Motif kerang yang dulu banyak digunakan pada kursi, sofa, dan dekorasi kini mulai kehilangan pesonanya. Pendiri Storie Collective, Sara Swabb, menyebut motif ini memang sempat terlihat manis, tetapi karena terlalu sering digunakan, kesan elegannya memudar.

Pendapat serupa disampaikan pendiri ADROIT Architecture & Interior Design, Madelaine Mayer. Menurutnya, penggunaan motif kerang secara berlebihan justru membuat ruangan terlihat kekanak-kanakan dan mudah ditebak.

2. Furnitur Standar Ala Developer

Furnitur bawaan rumah baru atau bergaya standar developer juga mulai ditinggalkan. Desain yang seragam dinilai kurang mampu mencerminkan karakter pemilik rumah.

Kini, banyak orang mencari furnitur dengan detail unik, kualitas baik, dan cerita di balik desainnya. Sentuhan personal pada elemen dasar rumah dipercaya mampu menciptakan suasana yang lebih hidup dan eksklusif.

3. Furnitur Kayu Berwarna Terang

Kayu berwarna terang seperti oak pucat, ash, atau maple mulai tergeser dari tren utama. Warna-warna tersebut dianggap kurang memberi kedalaman visual jika dibandingkan dengan kayu berwarna lebih gelap seperti walnut atau mahoni.

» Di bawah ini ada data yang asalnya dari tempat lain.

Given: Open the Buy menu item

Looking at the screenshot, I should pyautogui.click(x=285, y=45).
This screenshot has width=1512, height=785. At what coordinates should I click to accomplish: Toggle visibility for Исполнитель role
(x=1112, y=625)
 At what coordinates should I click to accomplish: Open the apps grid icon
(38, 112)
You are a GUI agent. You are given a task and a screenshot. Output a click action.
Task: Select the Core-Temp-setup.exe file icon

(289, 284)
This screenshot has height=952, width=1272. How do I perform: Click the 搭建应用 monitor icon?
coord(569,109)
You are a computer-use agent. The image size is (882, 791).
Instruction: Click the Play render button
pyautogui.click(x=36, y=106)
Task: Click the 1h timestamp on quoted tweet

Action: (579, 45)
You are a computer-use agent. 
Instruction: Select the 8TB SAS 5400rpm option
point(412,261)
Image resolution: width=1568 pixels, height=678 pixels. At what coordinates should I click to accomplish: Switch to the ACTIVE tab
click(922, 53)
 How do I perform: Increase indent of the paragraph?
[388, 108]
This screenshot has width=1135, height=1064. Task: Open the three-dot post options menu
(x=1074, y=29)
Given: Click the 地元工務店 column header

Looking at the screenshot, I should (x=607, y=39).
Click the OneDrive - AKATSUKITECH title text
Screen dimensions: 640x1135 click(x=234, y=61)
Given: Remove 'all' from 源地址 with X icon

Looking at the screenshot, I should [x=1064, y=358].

Minat terhadap furnitur bergaya vintage turut mendorong kembalinya warna kayu yang lebih hangat. Selain tampil klasik, kayu berwarna gelap dinilai lebih elegan dan tak lekang oleh waktu.

Ilustrasi. (foto: iStockphoto/Mistar)

4. Kursi dengan Detail Rumbai

Furnitur dengan detail rumbai atau tufted memang terlihat mewah, namun dinilai kurang praktis untuk penggunaan sehari-hari. Kursi jenis ini cenderung lebih kaku dan sulit dibersihkan karena debu mudah terselip di sela-selanya.

Sebagai alternatif, desainer menyarankan penggunaan detail rumbai pada bagian luar furnitur agar tetap estetis tanpa mengorbankan kenyamanan.

5. Motif Garis Beralur (Fluted)

Motif garis-garis vertikal bertekstur atau fluted sempat mendominasi berbagai elemen interior, mulai dari furnitur hingga dinding dapur.

Namun, desainer Ashley Fiocco menilai tren ini kini terasa terlalu sering digunakan. Pada 2026, banyak desainer mulai beralih ke garis yang lebih sederhana dan klasik agar tampilan ruangan terasa lebih timeless.